Exercise instructions — Gather every line of the items below that contains the word "screenshot", copying each one in full.

Supplied records —
========================================

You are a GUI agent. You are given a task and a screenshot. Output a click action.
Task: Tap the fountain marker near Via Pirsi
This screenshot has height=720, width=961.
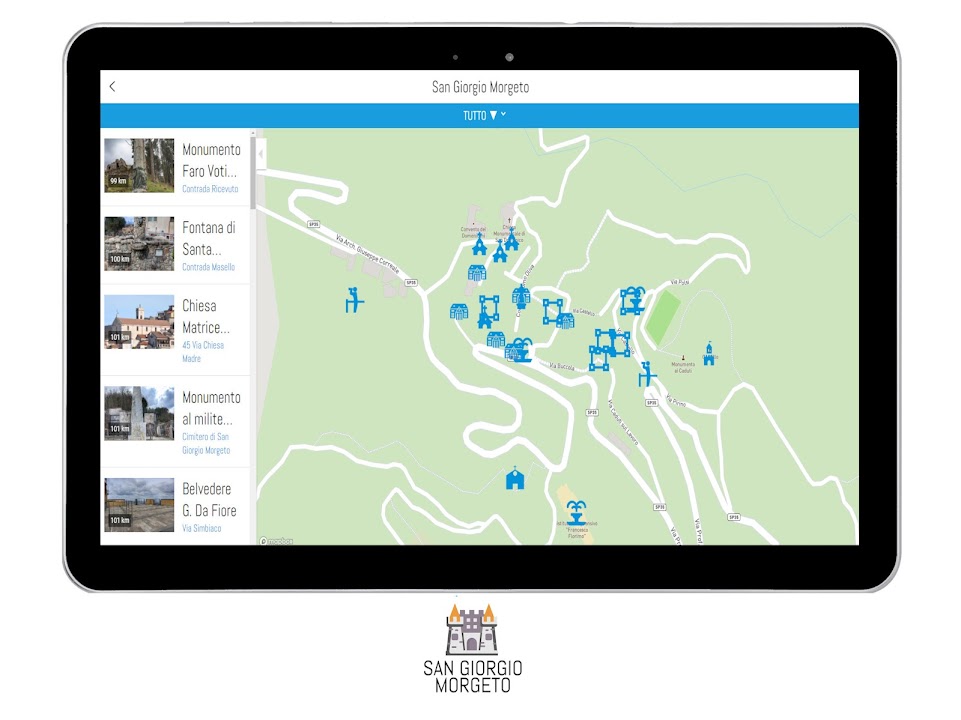[x=632, y=300]

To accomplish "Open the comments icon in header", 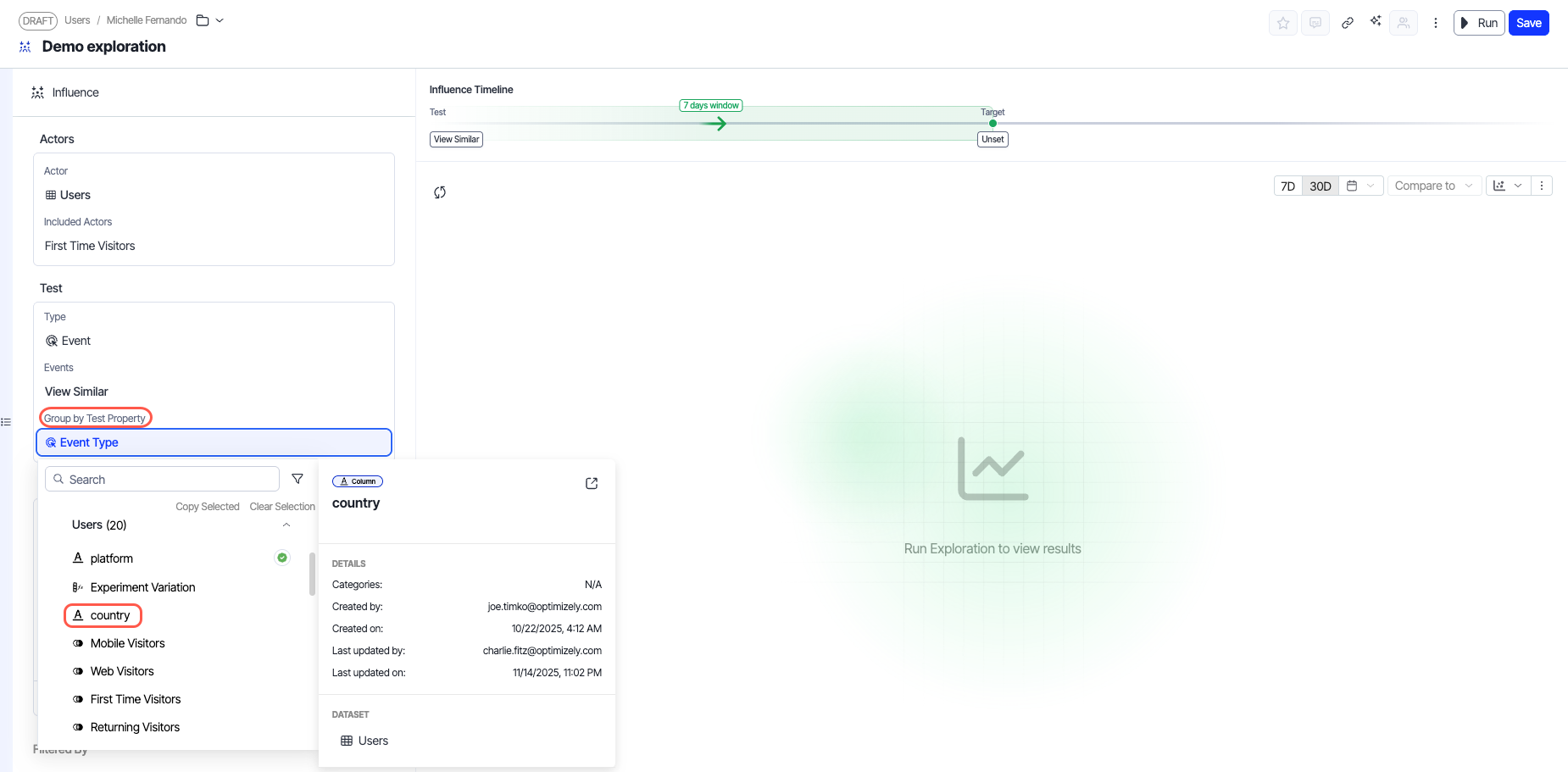I will point(1315,23).
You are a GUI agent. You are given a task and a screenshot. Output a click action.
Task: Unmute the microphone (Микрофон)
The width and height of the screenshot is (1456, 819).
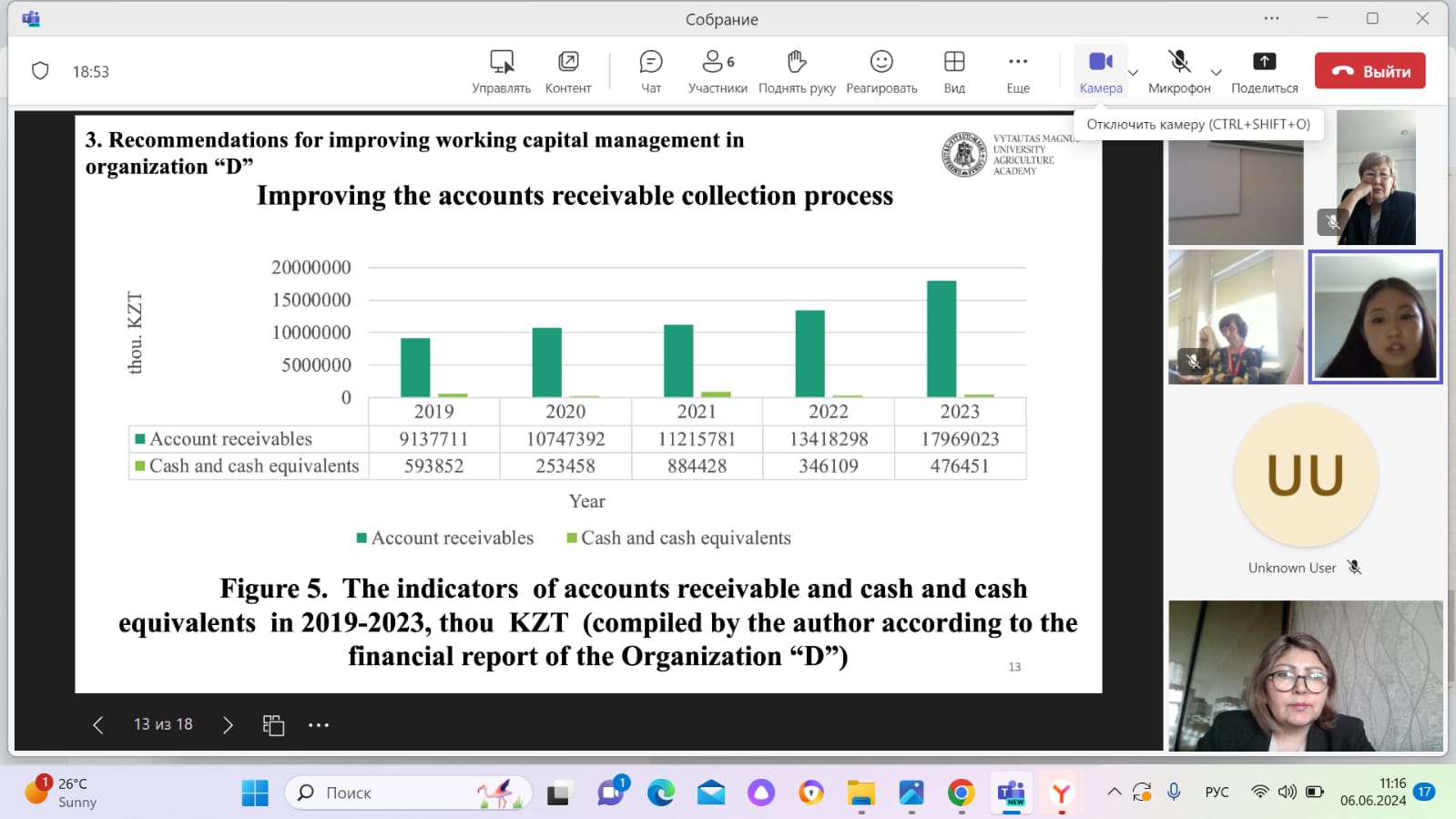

========================================

Output of the task —
You are a GUI agent. You are given a task and a screenshot. Output a click action.
This screenshot has height=720, width=961.
You are a GUI agent. You are given a task and a screenshot. Output a click action.
The width and height of the screenshot is (1456, 819).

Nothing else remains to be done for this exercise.